David Servan-Schreiber, l'humaniste

Par Collectif LaNutrition.fr - Journalistes scientifiques et diététiciennes Publié le 24/07/2011 Mis à jour le 10/03/2017
La disparition d'un ami de LaNutrition.fr, qui le lui rendait bien

Avec David Servan-Schreiber qui est décédé le 24 juillet d’une tumeur au cerveau, LaNutrition.fr perd un scientifique rigoureux, mais aussi un ami et un compagnon de route. J’ai rencontré David en 2004, à sa demande. C’était après la parution de son Guérir. Il pressentait que, chacun dans notre registre, nous parlions en réalité d’une même voix, et il avait raison. Pourtant, il avait longuement hésité avant de me contacter par l’intermédiaire d’une amie commune. A l’époque, certains dans les médias et le petit monde de la nutrition lui reprochaient de présenter dans son livre les oméga-3 comme antidote à la dépression, tout en ayant des parts dans une société qui commercialisait des huiles de poisson. Il avait lu Santé, mensonges et propagande et imaginait que je hurlerais avec les loups (en mai 2005, un quarteron de nutritionnistes l’a attaqué à nouveau dans Le Monde à la suite de la commercialisation par Isodis Natura d’un complément oméga-3 pour les enfants, ce qui m'a inspiré un éditorial). Pour moi, le plus important était ceci : enfin, grâce à Guérir, les Français allaient voir les fabricants leur proposer des corps gras de qualité  - et c’est bien ce qui s’est passé.

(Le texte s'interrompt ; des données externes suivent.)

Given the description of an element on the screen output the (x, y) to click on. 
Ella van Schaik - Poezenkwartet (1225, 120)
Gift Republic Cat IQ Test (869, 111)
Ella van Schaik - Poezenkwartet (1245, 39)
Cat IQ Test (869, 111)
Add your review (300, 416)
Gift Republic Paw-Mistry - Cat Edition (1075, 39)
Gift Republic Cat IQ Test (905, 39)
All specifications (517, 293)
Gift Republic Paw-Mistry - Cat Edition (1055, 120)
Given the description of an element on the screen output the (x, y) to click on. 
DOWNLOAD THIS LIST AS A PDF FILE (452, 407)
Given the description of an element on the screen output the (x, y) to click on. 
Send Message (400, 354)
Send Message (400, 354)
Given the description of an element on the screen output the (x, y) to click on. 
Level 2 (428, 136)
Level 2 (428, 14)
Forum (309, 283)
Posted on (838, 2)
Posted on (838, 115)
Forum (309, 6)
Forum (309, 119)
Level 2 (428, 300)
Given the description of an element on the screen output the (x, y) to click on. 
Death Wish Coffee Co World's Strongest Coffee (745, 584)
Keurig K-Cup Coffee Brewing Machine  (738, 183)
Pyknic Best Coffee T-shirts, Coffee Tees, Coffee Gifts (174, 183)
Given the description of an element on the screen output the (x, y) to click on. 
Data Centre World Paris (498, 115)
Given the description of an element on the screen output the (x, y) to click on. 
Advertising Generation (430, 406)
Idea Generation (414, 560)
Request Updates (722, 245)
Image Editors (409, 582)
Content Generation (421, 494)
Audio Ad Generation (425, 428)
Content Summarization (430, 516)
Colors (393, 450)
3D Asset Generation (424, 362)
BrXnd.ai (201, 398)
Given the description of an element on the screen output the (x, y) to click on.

Nous avons déjeuné chez lui, dans sa cuisine, sous un beau Degas. Il avait lui-même préparé le repas, des anchois frais (pour les oméga-3 !). Il apportait une attention extrême, presque maniaque, à la qualité des ingrédients qu’il utilisait et je n’ai compris pourquoi que bien plus tard, avec la révélation de son premier cancer. Nous avons immédiatement sympathisé. C’était un homme fin, et mesuré, authentique et attachant, bien loin du portrait de financier avisé que brossaient de lui certains journalistes et nutritionnistes bien intentionnés. Nous nous sommes revus avec Jean-Paul Curtay pour des déjeuners érudits et chaleureux. Nous débordions de projets, à deux, à trois. Mais l’écriture l’avait happé, et le "service après-vente" : les tournées, les conférences, les signatures, le surmenage qu’il rendait, en juin, en partie responsable de sa rechute. Malgré les emplois du temps de chacun, le contact n’a jamais été rompu. David était fan de LaNutrition.fr. En mars 2009, à la suite de la contre-enquête que nous avions menée sur le lien entre alcool et cancer, il saluait le travail de mon équipe : « J'ai été mis au courant de l'étude de Nancy grâce à LaNutrition.fr. Formidable journalisme ! »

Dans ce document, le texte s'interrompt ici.